虚假人脸检测实验
摘要: 在此次实验中,先尝试了自己手动搭建了一个 CNN 进行虚假人脸的分类实验,但发现有训练速度慢准确率低等缺点。所以尝试使用已有的模型(resnet-18)和预训练的参数进行迁移学习,包括尝试了直接把卷积层借用为固定特征提取器和 Fine-tuning 的方法,大大提高了训练速度与最终结果的准确率。
本文结构参考自:https://pytorch.org/tutorials/beginner/transfer_learning_tutorial.html
题目描述
给定一个人脸数据集,其中包含1999张真实人脸, 1999张虚假人脸。将其中500张真实人脸和500张虚假人脸作为训练集,其余作为测试集。
根据给定数据集训练训练一个虚假人脸检测器,该检测器本质就是一个二分类分类器。要求利用Pytorch框架任意设计一种神经网络模型进行分类,分类准确率越高越好(分类准确率和得分不相关)。
直接训练一个真假人脸二分类器
后文将提到,除了直接训练分类器,我们还可以用迁移学习(transfer learning)的方式来更快地训练分类器。
我们将按顺序执行以下步骤:
- 加载数据
- 定义一个卷积神经网络 (CNN)
- 定义 loss function
- 根据训练数据对网络进行训练
- 在测试数据上测试网络
1. 加载并规范化数据
我们今天要解决的问题是训练一个模型来分类真实的人脸和虚假的人脸。
数据需要分为训练集、测试集和验证集。验证集我们暂且不用
通过以下这个脚本可以把教师给的数据做随机分类:
# 数据集划分.py
# 给定一个人脸数据集,其中包含1999张真实人脸,1999张虚假人脸。
# 将其中500张真实人脸和500张虚假人脸作为训练集,其余作为测试集。
import os, random, shutil
def eachFile(filepath):
pathDir = os.listdir(filepath)
return pathDir
def mkdir(path):
if not os.path.exists(path):
os.makedirs(path)
def divideTrainValiTest(source, dist):
print("开始划分数据集...")
print(eachFile(source))
for c in eachFile(source):
pic_name = eachFile(os.path.join(source, c))
random.shuffle(pic_name) # 随机打乱
train_list = pic_name[0:1499]
validation_list = pic_name[1499:]
test_list = []
mkdir(dist+ 'train/'+c+'/')
mkdir(dist+ 'validation/'+c+'/')
mkdir(dist+ 'test/'+c+'/')
for train_pic in train_list:
shutil.copy(os.path.join(source, c, train_pic),
dist+ 'train/'+c+'/'+train_pic)
for validation_pic in validation_list:
shutil.copy(os.path.join(source, c, validation_pic),
dist+ 'validation/'+c+'/'+validation_pic)
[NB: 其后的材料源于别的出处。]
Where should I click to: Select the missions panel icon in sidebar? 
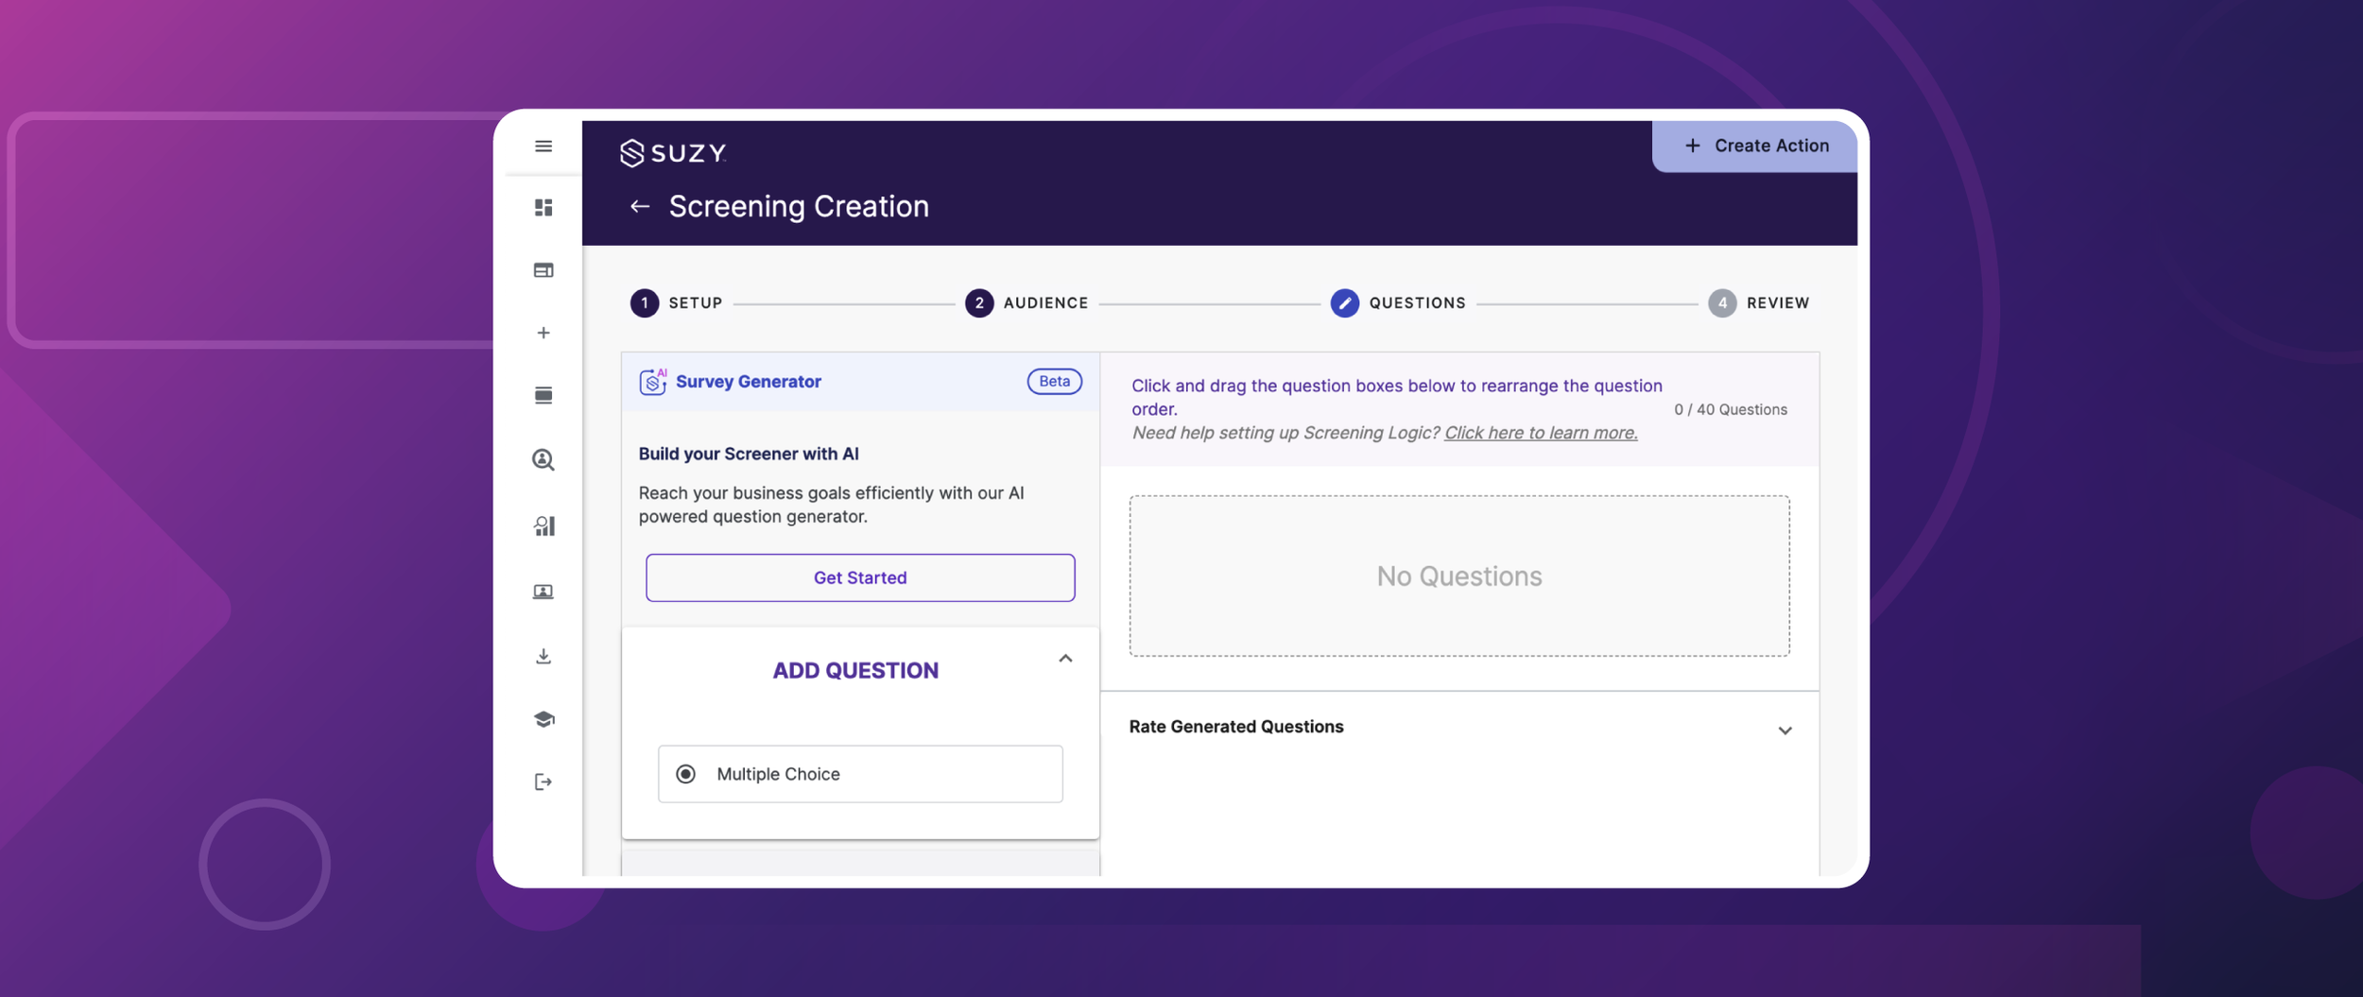[543, 269]
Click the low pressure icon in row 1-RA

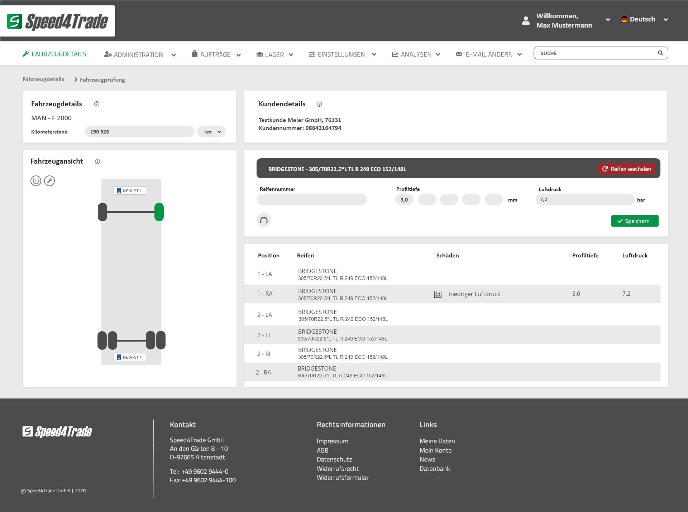[438, 294]
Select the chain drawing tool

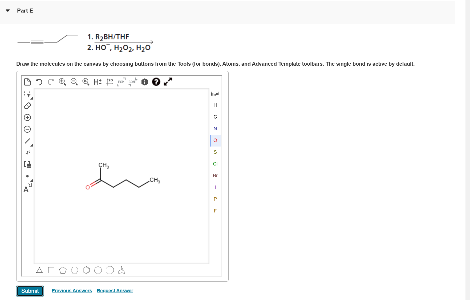pos(27,153)
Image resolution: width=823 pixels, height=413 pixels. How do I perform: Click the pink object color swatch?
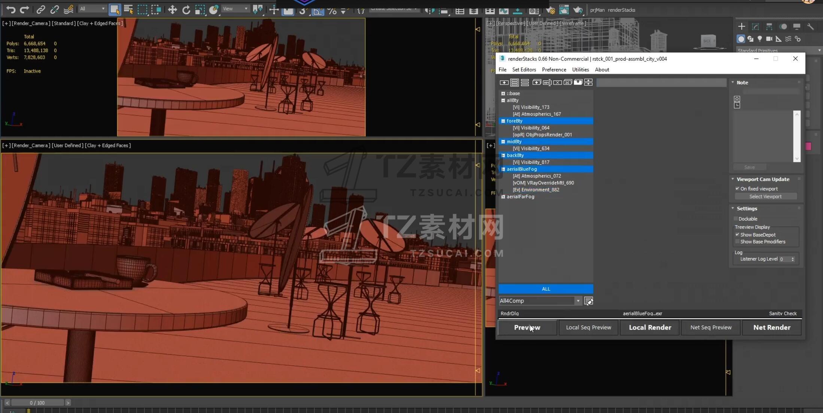click(808, 146)
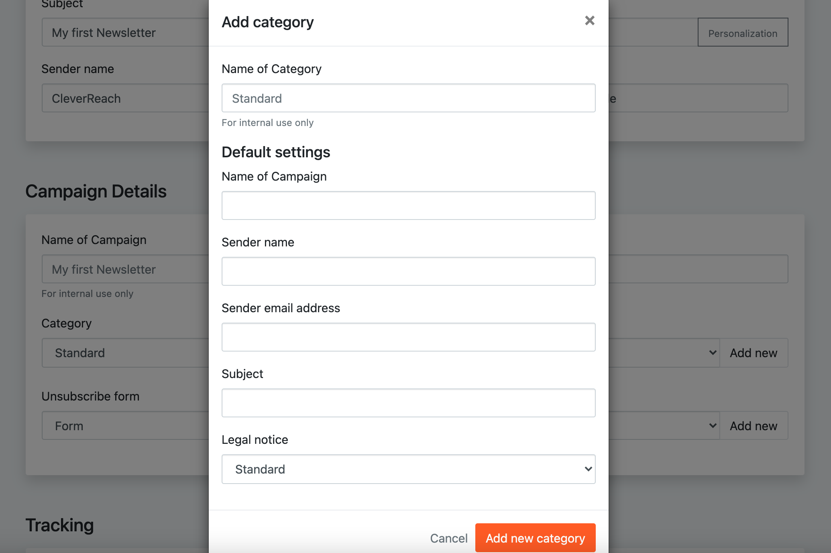Click the modal Name of Campaign input

click(408, 205)
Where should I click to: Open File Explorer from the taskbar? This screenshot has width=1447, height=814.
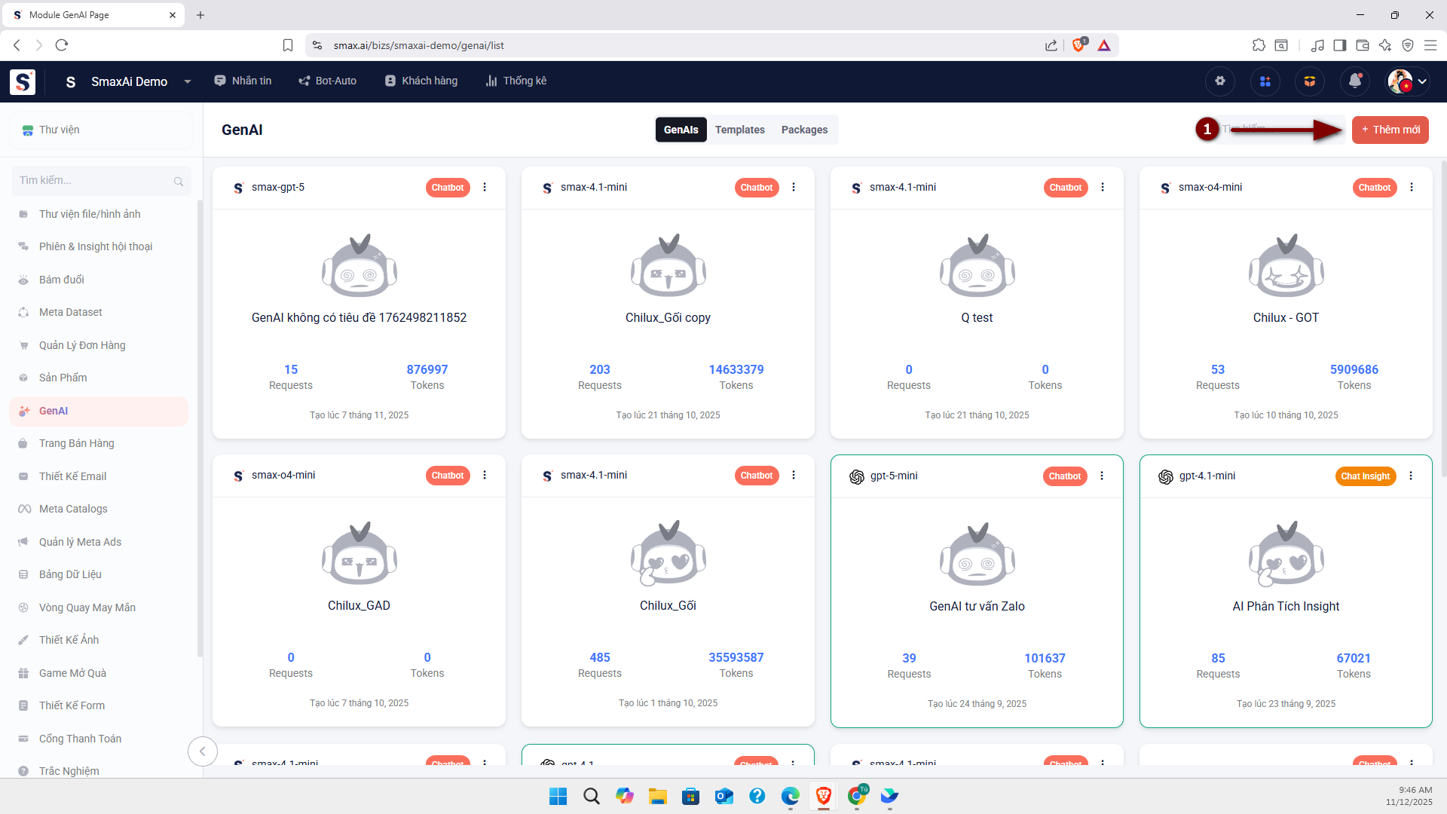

for test_pic in test_list:
shutil.copy(os.path.join(source, c, test_pic),
dist + 'test/'+c+'/'+test_pic)
return
if __name__ == '__main__':
filepath = r'./CNN_synth_testset/'
dist = r'./CNN_synth_testset_divided/'
divideTrainValiTest(filepath, dist)
# ---------------- End of 数据集划分.py ----------------
我们将使用torchvision
和torch.utils.data
用于加载数据的包。
import torch
import torchvision
from torchvision import datasets, models, transforms
import os
关于以下规范化的参数选择的原因参考: https://blog.csdn.net/KaelCui/article/details/106175313
data_transforms = {
'train': transforms.Compose([
transforms.RandomResizedCrop(224),
transforms.RandomHorizontalFlip(),
transforms.ToTensor(),
transforms.Normalize([0.485, 0.456, 0.406], [0.229, 0.224, 0.225])
]),
'validation': transforms.Compose([
transforms.Resize(256),
transforms.CenterCrop(224),
transforms.ToTensor(),
transforms.Normalize([0.485, 0.456, 0.406], [0.229, 0.224, 0.225])
]),
}
batch_size = 16
data_dir = './CNN_synth_testset_divided/'
image_datasets = {x: datasets.ImageFolder(os.path.join(data_dir, x),
data_transforms[x])
for x in ['train', 'validation']}
dataloaders = {x: torch.utils.data.DataLoader(image_datasets[x], batch_size=batch_size,
shuffle=True, num_workers=8)
for x in ['train', 'validation']}
dataset_sizes = {x: len(image_datasets[x]) for x in ['train', 'validation']}
class_names = image_datasets['train'].classes
trainloader = dataloaders['train']
testloader = dataloaders['validation']
展示一些训练图片
import matplotlib.pyplot as plt
import numpy as np
def my_imgs_plot(image, labels, preds=None):
cnt = 0
plt.figure(figsize=(16,16))
for j in range(len(image)):
cnt += 1
plt.subplot(1,len(image),cnt)
plt.xticks([], [])
plt.yticks([], [])
if preds is not None:
plt.title(f"pred: {class_names[preds[j]]}\n true: {class_names[labels[j]]}"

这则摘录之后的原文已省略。